- **WHAT YOU ARE ASKED TO DO**
Please retype every entry, keeping each one exactly as written.

-------- WORKING DATA --------

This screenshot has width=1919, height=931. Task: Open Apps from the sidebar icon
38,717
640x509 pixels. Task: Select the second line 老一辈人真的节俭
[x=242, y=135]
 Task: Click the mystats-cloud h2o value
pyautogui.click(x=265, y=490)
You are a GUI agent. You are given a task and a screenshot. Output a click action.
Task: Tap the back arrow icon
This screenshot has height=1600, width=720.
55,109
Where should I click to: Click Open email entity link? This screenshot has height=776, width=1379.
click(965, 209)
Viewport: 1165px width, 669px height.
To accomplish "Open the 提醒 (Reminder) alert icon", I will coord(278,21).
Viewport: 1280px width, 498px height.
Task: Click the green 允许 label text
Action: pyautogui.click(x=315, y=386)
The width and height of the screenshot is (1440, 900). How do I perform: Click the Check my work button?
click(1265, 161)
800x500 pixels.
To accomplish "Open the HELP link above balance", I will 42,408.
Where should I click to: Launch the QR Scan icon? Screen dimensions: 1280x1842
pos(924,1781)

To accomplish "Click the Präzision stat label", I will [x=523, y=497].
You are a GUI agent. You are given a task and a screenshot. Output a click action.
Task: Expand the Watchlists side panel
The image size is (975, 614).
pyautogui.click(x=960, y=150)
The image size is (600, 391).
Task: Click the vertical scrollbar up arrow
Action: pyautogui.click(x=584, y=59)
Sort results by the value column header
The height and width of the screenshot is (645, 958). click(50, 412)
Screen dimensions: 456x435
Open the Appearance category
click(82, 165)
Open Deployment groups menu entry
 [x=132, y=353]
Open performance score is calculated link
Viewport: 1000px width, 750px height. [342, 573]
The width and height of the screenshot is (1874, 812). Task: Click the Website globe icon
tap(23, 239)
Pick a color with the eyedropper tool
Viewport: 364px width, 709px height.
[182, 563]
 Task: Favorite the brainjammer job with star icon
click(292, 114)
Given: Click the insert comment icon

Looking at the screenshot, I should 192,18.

--------

- **EXERCISE RESULT**
This screenshot has width=1919, height=931. Task: Open Apps from the sidebar icon
38,717
640x509 pixels. Task: Select the second line 老一辈人真的节俭
[x=242, y=135]
 Task: Click the mystats-cloud h2o value
pyautogui.click(x=265, y=490)
You are a GUI agent. You are given a task and a screenshot. Output a click action.
Task: Tap the back arrow icon
This screenshot has height=1600, width=720.
55,109
Where should I click to: Click Open email entity link? This screenshot has height=776, width=1379.
click(965, 209)
Viewport: 1165px width, 669px height.
To accomplish "Open the 提醒 (Reminder) alert icon", I will coord(278,21).
Viewport: 1280px width, 498px height.
Task: Click the green 允许 label text
Action: pyautogui.click(x=315, y=386)
The width and height of the screenshot is (1440, 900). How do I perform: Click the Check my work button?
click(1265, 161)
800x500 pixels.
To accomplish "Open the HELP link above balance", I will 42,408.
Where should I click to: Launch the QR Scan icon? Screen dimensions: 1280x1842
pos(924,1781)

To accomplish "Click the Präzision stat label", I will [x=523, y=497].
You are a GUI agent. You are given a task and a screenshot. Output a click action.
Task: Expand the Watchlists side panel
The image size is (975, 614).
pyautogui.click(x=960, y=150)
The image size is (600, 391).
Task: Click the vertical scrollbar up arrow
Action: pyautogui.click(x=584, y=59)
Sort results by the value column header
The height and width of the screenshot is (645, 958). click(50, 412)
Screen dimensions: 456x435
Open the Appearance category
click(82, 165)
Open Deployment groups menu entry
 [x=132, y=353]
Open performance score is calculated link
Viewport: 1000px width, 750px height. [342, 573]
The width and height of the screenshot is (1874, 812). Task: Click the Website globe icon
tap(23, 239)
Pick a color with the eyedropper tool
Viewport: 364px width, 709px height.
[182, 563]
 Task: Favorite the brainjammer job with star icon
click(292, 114)
Given: Click the insert comment icon

Looking at the screenshot, I should 192,18.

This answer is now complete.